Die Ausschreitungen am 1.-Mai-Umzug 2022 in Basel sorgen auch fast ein Jahr danach noch für Diskussionen. Schlagzeilen, wie «Hinten rufen sie ‹Frieden!›, vorne prügeln sie Fotografen», überschatteten den Tag der Arbeit. Unschöne Szenen gab es auch bei weiteren rot-grünen Kundgebungen in Basel. Bei Ausschreitungen an einer Klima-Demo wurde ein Polizist verletzt; jüngst kesselte die Polizei am Frauentag eine Demo ein und schoss mit Gummischrot.
Diesem Problem will die Basler SP zusammen mit Gewerkschaften jetzt mit einem sogenannten Demonstrations-Kodex begegnen.
Wir möchten ein Zeichen für einen friedlichen 1. Mai-Umzug setzen.
Konkret soll es am traditionellen 1. Mai-Umzug einen «Demo-Knigge» geben. Am diesjährigen Tag der Arbeit darf der Schwarze Block zum Beispiel nicht mitlaufen. «Wir möchten ein Zeichen für einen friedlichen 1. Mai-Umzug setzen», sagt Marcel Colomb, Vize-Präsident der SP Basel-Stadt.
Verhärtete Demo-Fronten
Denn Demo-Chaoten, aber auch Einsätze der Polizei sorgen in Basel schon länger für gehässige Diskussionen. Die Fronten sind verhärtet. Nach der Frauen-Demo forderten mehrere linke Parteien und Organisationen den Rücktritt des Basler Polizeikommandanten.
Bürgerliche Kräfte dagegen finden nur lobende Worte, wenn die Sicherheitskräfte unzimperlich durchgreifen. Und die Basler SVP will mit zwei Initiativen sogar das Demonstrationsrecht einschränken.
Es ist aber auch klar, dass sich ein Familienvater nicht einer gewalttätigen Gruppe in den Weg stellt.
Ob der Aufruf der SP die Gemüter beruhigen und für einen friedlichen 1. Mai-Umzug sorgen kann, ist fraglich: Denn wie gewaltbereite Leute tatsächlich ferngehalten werden sollen, bleibt offen. «Ich glaube, bereits unser Aufruf hält die extremen Gruppierungen davon ab, überhaupt an den Umzug zu kommen», sagt Colomb.
Gleichzeitig relativiert der Vize-Präsident der Basler SP auch die eigenen Möglichkeiten: «Sollte es trotzdem zu Krawallen kommen, probieren wir einzuschreiten. Es ist aber auch klar, dass sich ein Familienvater nicht einer gewalttätigen Gruppe in den Weg stellt.» Die SP wolle keine Polizeiaufgaben übernehmen.
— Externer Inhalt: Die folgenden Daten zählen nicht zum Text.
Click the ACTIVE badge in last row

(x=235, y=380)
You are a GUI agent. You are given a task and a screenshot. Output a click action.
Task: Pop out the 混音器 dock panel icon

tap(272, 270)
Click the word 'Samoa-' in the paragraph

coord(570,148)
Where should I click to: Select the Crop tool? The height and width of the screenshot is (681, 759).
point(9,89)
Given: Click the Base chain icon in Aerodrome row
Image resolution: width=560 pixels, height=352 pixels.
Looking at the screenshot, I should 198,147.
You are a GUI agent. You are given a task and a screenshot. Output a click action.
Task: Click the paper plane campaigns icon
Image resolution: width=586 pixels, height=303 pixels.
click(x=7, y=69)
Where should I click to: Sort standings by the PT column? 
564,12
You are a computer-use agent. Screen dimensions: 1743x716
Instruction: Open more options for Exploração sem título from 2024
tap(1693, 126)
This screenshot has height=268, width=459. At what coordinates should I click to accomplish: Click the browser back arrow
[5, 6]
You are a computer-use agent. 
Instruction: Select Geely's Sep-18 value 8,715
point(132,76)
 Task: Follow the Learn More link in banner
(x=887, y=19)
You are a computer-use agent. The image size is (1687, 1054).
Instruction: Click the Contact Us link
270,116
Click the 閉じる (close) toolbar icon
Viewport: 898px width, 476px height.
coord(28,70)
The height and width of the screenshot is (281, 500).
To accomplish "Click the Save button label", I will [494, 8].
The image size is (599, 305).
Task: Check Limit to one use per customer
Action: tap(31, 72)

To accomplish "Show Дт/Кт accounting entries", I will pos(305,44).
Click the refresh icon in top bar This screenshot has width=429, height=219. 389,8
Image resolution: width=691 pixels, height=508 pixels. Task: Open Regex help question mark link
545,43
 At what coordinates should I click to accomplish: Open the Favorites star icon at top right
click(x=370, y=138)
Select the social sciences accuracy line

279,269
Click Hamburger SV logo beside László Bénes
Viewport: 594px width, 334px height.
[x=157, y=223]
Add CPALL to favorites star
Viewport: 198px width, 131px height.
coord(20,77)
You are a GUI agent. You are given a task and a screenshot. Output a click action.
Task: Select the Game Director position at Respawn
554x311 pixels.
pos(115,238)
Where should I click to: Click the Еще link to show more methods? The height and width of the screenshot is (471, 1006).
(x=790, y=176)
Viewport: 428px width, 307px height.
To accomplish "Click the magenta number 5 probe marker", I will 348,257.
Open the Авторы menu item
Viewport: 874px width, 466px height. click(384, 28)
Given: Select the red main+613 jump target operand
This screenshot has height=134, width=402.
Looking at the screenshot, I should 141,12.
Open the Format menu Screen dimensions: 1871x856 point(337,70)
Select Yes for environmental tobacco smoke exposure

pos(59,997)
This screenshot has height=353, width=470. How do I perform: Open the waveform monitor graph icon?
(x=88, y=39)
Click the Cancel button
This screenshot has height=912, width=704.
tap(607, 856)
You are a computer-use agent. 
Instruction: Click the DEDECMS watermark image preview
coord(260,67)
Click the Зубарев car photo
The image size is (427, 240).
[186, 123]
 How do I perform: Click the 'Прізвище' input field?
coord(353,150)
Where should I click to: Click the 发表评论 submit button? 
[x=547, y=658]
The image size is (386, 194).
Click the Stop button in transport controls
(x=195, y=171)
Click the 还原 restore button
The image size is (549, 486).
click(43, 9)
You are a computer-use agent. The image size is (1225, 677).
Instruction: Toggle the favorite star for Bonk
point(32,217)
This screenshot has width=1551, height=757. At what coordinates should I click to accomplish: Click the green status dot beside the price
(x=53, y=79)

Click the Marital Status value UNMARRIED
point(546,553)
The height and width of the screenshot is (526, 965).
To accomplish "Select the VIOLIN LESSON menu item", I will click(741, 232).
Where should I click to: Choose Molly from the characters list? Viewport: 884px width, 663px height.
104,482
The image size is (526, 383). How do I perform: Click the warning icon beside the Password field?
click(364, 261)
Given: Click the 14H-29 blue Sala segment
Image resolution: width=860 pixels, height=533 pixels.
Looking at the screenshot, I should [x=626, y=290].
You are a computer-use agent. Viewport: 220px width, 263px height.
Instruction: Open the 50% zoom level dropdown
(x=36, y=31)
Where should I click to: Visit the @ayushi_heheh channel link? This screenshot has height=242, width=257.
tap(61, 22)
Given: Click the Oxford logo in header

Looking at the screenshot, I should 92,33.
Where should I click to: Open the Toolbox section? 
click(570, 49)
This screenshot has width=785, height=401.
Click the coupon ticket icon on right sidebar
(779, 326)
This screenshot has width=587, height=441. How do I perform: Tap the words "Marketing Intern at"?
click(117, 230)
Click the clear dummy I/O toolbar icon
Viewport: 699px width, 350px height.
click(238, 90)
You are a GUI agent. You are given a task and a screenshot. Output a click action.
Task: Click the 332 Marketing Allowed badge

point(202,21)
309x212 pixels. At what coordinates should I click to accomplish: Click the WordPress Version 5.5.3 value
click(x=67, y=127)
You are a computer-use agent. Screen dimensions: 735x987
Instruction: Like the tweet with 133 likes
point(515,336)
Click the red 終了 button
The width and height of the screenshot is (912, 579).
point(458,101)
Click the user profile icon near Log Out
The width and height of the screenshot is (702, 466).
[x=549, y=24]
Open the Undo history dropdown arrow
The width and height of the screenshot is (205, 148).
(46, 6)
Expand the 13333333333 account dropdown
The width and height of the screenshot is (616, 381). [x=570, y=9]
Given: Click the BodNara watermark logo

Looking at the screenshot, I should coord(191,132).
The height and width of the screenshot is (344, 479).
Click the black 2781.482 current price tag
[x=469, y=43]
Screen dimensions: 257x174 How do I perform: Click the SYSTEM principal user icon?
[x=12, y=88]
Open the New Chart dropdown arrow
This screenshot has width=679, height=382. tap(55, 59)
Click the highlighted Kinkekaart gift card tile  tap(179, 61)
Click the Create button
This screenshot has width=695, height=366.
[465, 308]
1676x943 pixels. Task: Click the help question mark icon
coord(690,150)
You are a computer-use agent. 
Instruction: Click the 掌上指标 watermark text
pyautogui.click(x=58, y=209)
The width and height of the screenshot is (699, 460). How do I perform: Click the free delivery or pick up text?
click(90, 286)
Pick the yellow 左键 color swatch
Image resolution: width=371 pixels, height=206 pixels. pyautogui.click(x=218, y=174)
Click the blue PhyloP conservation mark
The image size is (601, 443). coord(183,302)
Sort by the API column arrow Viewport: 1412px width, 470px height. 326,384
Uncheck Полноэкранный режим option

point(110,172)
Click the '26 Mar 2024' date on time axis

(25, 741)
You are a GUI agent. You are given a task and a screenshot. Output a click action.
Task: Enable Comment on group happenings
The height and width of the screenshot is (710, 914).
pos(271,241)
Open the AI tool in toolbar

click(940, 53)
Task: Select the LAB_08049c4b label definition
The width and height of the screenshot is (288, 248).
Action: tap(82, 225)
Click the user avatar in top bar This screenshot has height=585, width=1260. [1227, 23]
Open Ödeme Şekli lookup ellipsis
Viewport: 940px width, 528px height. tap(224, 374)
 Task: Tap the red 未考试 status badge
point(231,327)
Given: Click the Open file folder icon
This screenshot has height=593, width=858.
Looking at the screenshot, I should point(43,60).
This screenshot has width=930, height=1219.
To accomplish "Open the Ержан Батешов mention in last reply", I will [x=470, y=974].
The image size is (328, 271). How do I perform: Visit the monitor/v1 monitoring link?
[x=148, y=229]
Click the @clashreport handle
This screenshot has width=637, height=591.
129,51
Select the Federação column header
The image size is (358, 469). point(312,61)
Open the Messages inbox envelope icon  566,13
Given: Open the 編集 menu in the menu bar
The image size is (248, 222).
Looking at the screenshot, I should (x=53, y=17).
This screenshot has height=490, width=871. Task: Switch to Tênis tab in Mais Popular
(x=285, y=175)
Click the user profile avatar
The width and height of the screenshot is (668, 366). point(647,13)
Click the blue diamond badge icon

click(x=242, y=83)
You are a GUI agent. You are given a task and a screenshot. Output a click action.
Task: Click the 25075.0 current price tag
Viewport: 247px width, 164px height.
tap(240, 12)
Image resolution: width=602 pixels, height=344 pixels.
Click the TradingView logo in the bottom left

Kein Gespräch mit Linksextremen gesucht
Den Demo-Kodex der Basler SP unterstützen diverse linke Organisationen. Mit linksextremen Gruppierungen hat sich die SP allerdings nicht abgesprochen. «Der Schwarze Block hat keine Ansprechperson. Da können wir nicht einfach anrufen.» Ausserdem will sich Colomb nicht festlegen, bei der Frage, was denn aus Sicht der SP als Gewalt an einer Demo gilt. Eine Frage, die Colomb nur vage beantwortet: «Natürlich fallen Schlägereien oder eingeschlagene Schaufenster dazu. Sprayereien sind eine Grauzone.»
Dass linke Organisationen bereits im Vorfeld einer Kundgebung gewisse Gruppierungen ausladen, ist neu in Basel. Ist das auch als Reaktion auf die Forderung der SVP zu verstehen, die in Basel das Demonstrationsrecht beschneiden will? Colomb verneint: «Wir müssen die Situation beruhigen. Aber wir stehen nicht auf der Seite der Repression.»
Der Demo-Kodex sei nicht als Zeichen für ein politisches Entgegenkommen zu verstehen. Es gehe darum, wieder friedliche Kundgebungen zu ermöglichen. Ob den Worten auch Taten folgen, zeigt sich spätestens am 1. Mai.